Getting faster ?
Getting faster ?
Posted on: Tue, 10/21/2008 - 19:41
Is there anyway to get the answer faster ??
Suppose I do not need actually the whole answer from Calais just part of it, can I obtained an output faster ??
If it is not possible, just say "no".


Comments
Hello,
I finally post the last bug I was mentionning
http://ks36587.kimsufi.com/calaisbug/bug4.html
First the entry
then the simple output
Well the ouput is not so big, so I don't believe that compression will change anything.
My goal is more or less to have reasonnable speed on queries.
At the moment I send to openCalais the abstract from Yahoo Boss, for 50 results.
And it takes more or less 10 secs to analyse it ( it is an average measure ).
So, no, I can't really cut the entries.
But what I can try is sending 50 queries to Calais
instead of one big query.
But I fear, it will take longer and will be inevitably less accurate
since a lot of information may be extracted from junction.
If you wanna see an example of entry,
http://ks36587.kimsufi.com/calaisbug/
Besides I manage to produce another strange bug,
where almost the whole document was considered as an industry name
( very odd bug indeed )
I'll try to post it.
The headline page that you submit to Open Calais, is already, by its nature, a built-in summary. They are many partial sentences, unrelated to each other. Calais won't add much value to that. If you parsed each sentence (line) and sent it separately, it would be faster.

→ **Things to do**
(a) Reproduce word for word the passage of the Calais speed thread starting at "But I fear, it" and ending at "bug indeed )".
(b) According to the Calais speed thread, about how long does it take to analyze the abstracts for 50 results on average?
(c) Write the next part of the Calais speed thread, picking up right after its final sentence.

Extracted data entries
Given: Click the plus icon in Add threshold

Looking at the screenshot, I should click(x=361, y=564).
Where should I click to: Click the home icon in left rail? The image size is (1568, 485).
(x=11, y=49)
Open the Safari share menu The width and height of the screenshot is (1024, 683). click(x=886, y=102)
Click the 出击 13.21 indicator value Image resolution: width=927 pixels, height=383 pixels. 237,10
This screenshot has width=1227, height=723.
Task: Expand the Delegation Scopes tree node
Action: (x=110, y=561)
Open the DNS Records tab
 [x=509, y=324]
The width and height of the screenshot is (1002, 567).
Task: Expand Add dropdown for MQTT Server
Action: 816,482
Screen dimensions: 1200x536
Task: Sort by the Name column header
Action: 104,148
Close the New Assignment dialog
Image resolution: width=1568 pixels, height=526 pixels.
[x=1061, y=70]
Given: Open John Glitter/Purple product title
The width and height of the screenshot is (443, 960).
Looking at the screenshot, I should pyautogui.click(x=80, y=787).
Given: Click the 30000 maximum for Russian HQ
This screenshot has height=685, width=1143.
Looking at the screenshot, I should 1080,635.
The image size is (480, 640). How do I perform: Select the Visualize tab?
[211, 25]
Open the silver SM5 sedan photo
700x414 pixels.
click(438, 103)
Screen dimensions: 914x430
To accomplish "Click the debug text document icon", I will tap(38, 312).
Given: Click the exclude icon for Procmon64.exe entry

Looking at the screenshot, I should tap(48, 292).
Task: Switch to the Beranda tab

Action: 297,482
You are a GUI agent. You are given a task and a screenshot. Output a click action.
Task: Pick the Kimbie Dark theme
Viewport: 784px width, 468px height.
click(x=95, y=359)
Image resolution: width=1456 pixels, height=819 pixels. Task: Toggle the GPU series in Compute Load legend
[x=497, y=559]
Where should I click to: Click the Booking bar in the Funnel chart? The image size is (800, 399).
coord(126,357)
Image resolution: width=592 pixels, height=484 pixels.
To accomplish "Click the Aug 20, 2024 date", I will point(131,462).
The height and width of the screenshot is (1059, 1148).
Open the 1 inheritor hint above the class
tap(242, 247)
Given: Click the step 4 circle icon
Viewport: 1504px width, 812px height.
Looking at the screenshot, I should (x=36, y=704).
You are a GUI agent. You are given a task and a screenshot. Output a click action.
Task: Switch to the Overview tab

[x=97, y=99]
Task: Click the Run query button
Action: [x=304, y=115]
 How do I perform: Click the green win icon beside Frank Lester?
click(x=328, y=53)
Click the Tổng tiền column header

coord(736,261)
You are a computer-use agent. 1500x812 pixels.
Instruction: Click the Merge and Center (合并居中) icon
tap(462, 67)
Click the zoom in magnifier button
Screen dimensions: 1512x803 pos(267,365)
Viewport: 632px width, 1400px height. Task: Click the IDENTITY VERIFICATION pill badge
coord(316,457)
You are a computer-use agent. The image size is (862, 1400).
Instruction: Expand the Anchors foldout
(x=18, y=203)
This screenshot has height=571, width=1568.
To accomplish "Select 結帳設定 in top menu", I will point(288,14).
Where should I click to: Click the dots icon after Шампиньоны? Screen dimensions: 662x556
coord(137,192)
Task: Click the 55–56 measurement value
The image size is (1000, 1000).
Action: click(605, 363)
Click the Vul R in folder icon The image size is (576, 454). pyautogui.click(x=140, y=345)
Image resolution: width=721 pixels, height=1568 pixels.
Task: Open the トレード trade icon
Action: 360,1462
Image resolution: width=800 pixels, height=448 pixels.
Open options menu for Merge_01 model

→ **Answers for this exercise**
(a)
But I fear, it will take longer and will be inevitably less accurate
since a lot of information may be extracted from junction.
If you wanna see an example of entry,
http://ks36587.kimsufi.com/calaisbug/
Besides I manage to produce another strange bug,
where almost the whole document was considered as an industry name
( very odd bug indeed )

(b) More or less 10 seconds.

(c)
As for the bug in which Calais treated the whole document as an industry name, could you send us the pertinent files or text?
Regards,
There are two main things that will impact the speed of a response from Calais: 1) The size and complexity of the text you send us to process, and 2) Network transmission and latency effects. The smaller text sizes the Calais processing itself is extraordinarily fast.
So:
1) As above - send us only the text you need analyzed - but within reason. if you just send us a sentence we're not going to do a very good job.
2) Consider using the Simple output format - this removes a lot of the overhead associated with RDF (but loses a lot of the functionality).
3) The current Technology Preview version support HTTP compression. That will cut your "over the wire" transaction size down a lot.
4) The technology Preview has a new command to tell Calais not to echo the original text back to you - again less content over the wire.
Let us know how it works.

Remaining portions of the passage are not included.